To do> Nothing but the line holding "Task: Click the save floppy disk icon" and the lines after it, through the end of the records, should be set down, each exactly as it is.

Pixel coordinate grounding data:
----

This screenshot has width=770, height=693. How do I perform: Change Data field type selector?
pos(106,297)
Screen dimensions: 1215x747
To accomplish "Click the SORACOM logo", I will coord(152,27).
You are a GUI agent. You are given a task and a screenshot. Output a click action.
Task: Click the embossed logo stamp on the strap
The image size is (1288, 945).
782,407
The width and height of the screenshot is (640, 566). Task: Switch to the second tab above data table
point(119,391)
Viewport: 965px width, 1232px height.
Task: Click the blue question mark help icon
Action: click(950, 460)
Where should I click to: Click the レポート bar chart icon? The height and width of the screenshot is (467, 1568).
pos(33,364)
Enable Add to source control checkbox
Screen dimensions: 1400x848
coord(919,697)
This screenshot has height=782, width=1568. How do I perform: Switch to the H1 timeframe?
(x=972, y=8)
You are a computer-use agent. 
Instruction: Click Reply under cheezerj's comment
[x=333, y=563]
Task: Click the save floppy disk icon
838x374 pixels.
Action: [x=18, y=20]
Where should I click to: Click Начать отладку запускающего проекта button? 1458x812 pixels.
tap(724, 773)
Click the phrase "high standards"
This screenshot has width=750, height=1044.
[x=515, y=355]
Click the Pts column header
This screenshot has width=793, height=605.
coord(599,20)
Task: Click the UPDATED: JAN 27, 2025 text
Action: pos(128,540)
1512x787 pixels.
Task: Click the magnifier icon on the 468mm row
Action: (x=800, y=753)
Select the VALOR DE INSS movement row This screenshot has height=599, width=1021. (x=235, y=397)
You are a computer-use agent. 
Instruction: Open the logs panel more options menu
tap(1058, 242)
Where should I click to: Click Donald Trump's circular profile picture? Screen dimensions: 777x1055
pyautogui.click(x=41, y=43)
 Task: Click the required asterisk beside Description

----

Output of the task>
Task: Click the save floppy disk icon
838x374 pixels.
Action: [x=18, y=20]
Where should I click to: Click Начать отладку запускающего проекта button? 1458x812 pixels.
tap(724, 773)
Click the phrase "high standards"
This screenshot has width=750, height=1044.
[x=515, y=355]
Click the Pts column header
This screenshot has width=793, height=605.
coord(599,20)
Task: Click the UPDATED: JAN 27, 2025 text
Action: pos(128,540)
1512x787 pixels.
Task: Click the magnifier icon on the 468mm row
Action: (x=800, y=753)
Select the VALOR DE INSS movement row This screenshot has height=599, width=1021. (x=235, y=397)
You are a computer-use agent. 
Instruction: Open the logs panel more options menu
tap(1058, 242)
Where should I click to: Click Donald Trump's circular profile picture? Screen dimensions: 777x1055
pyautogui.click(x=41, y=43)
 Task: Click the required asterisk beside Description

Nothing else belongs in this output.